Pour engendrer l’accoutumance à ces mouvements, on conçoit qu’il faille en assurer la régularité. Or la régularité des allures, le manège la trouble par sa forme même et par ses dimensions beaucoup trop restreintes. Tel qu’il est, le manège est le pire ennemi de l’élève. Le vrai manège serait un champ clos affectant la forme d’un long rectangle terminé par deux hémicycles. Là, le cheval ne prendrait pas les habitudes de trottinage, de cahotement auxquelles, forcément, il est enclin dans le local étroit et renfermé où il sert d’initiateur et l’élève aurait le temps et le moyen de trouver son assiette et d’établir cette « liaison » entre lui et l’animal qui constitue l’alpha et l’oméga du sport équestre.

Le galop en ligne droite ou infléchie : peu de trot, pas d’angles ; telles sont les conditions d’un bon apprentissage de début. Autrement vous êtes à peu près certain que l’élève prendra tout de suite un point d’appui sur les rênes ce qui, non seulement formera un cran d’arrêt dans ses progrès mais deviendra la source première de la plupart des accidents qui lui arriveront par la suite. Combien de cavaliers formés qui « s’appuient » inconsciemment sur les rênes ! Faites-les soudainement trotter et galoper à la longe, les bras croisés : la gêne qu’ils en éprouveront sera intense… Cette leçon à la longe, ce n’est pas pour rien qu’elle était préconisée par les grands maîtres de jadis : seulement elle n’est guère démocratique et nous n’y pouvons plus recourir, sauf pour la voltige où sa pratique continue de s’imposer. Son principal avantage était précisément de permettre au corps d’acquérir le liant, la souplesse spontanée, et cela en dehors du souci de conduire le cheval et de la possibilité de s’accrocher à sa bouche. On peut dire vraiment que le premier problème de l’équitation populaire se ramène à ce simple terme : par quoi remplacer la leçon à la longe ?

Deux solutions se présentent : la leçon couplée et la promenade collective. Il faudrait pouvoir s’étendre un peu sur ces sujets. Mais voici que j’ai déjà donné à l’hippisme deux fois plus d’espace qu’aux autres sports ; je dois donc me borner ici à de très brèves indications.

L’exercice couplé suppose deux élèves de front, le plus avancé tenant, en plus du sien, le cheval voisin sur lequel est placé le novice, les mains libres. Sous la surveillance du maître, cette équitation couplée se déroulera avantageusement dans le vaste espace indiqué ci-dessus comme propre à fournir le meilleur des manèges. Quant à la promenade collective, elle permet d’utiliser, en les neutralisant, certains défauts du « cheval de manège » qui est en promenade solitaire un détestable éducateur alors qu’en troupe, il n’a point d’autre préoccupation que de demeurer avec ses congénères et de régler son allure sur la leur ; ainsi le novice, très peu préoccupé de le conduire et se mouvant d’ailleurs en ligne droite, peut se donner tout entier à sa gymnastique et y faire de plus rapides progrès.
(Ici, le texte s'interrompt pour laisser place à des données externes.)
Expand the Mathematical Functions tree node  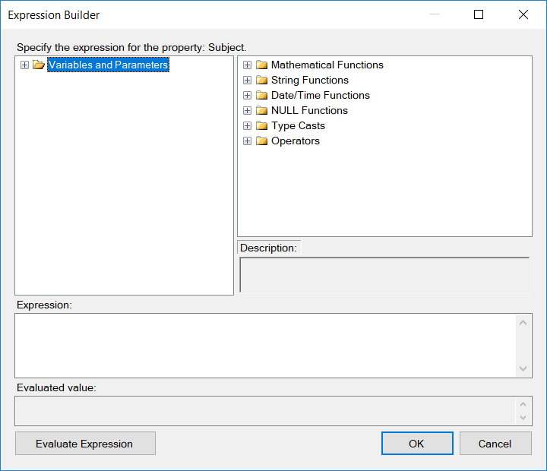(x=247, y=65)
La gymnastique équestre préparatoire forme ainsi un premier stage ; les exercices couplés constituent le second stage ; le troisième sera fourni par la promenade collective. Ensuite, il y aura lieu de ramener l’élève au manège pour lui faire travailler la volte au galop, d’abord sur une circonférence un peu vaste, puis avec un rayon progressivement diminué. Rien ne lui enseignera mieux comment on peut coordonner les effets de jambe avec les effets de main et acquérir ainsi de la précision dans le déplacer du cheval.
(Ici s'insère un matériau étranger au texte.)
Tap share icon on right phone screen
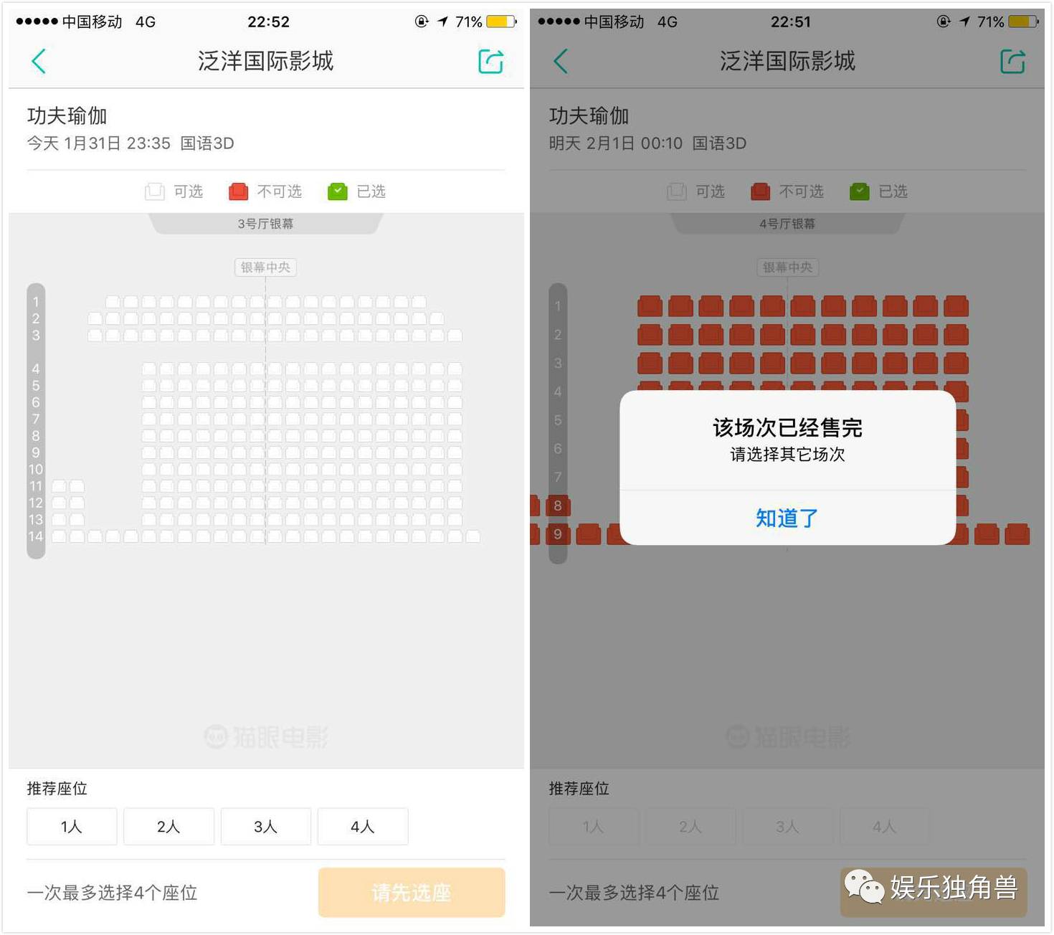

Le développement de l’équitation populaire soulève une autre question mais que je ne saurais songer à aborder ici. Diminuer le nombre des leçons, rendre les méthodes plus efficaces et plus rapides, c’est fort bien. Mais ne pourrait-on aussi apporter une aide intelligente à l’industrie privée pour l’achat des chevaux, ce qui permettrait à celle-ci de mettre à la disposition de la clientèle une cavalerie mieux appropriée à sa tâche et susceptible d’obtenir des résultats plus prompts ; car est-il besoin de rappeler que, dans une leçon d’équitation, le talent du maître et l’aptitude de l’élève ne sont pas seuls en jeu et qu’il faut encore considérer le cheval ? Sa structure et ses particularités locomotrices importent fort. Un homme à cheval représente une figure de mécanique qui varie grandement d’un cheval à un autre et ce ne sont pas les établissements à écuries disparates qui produisent les meilleurs élèves.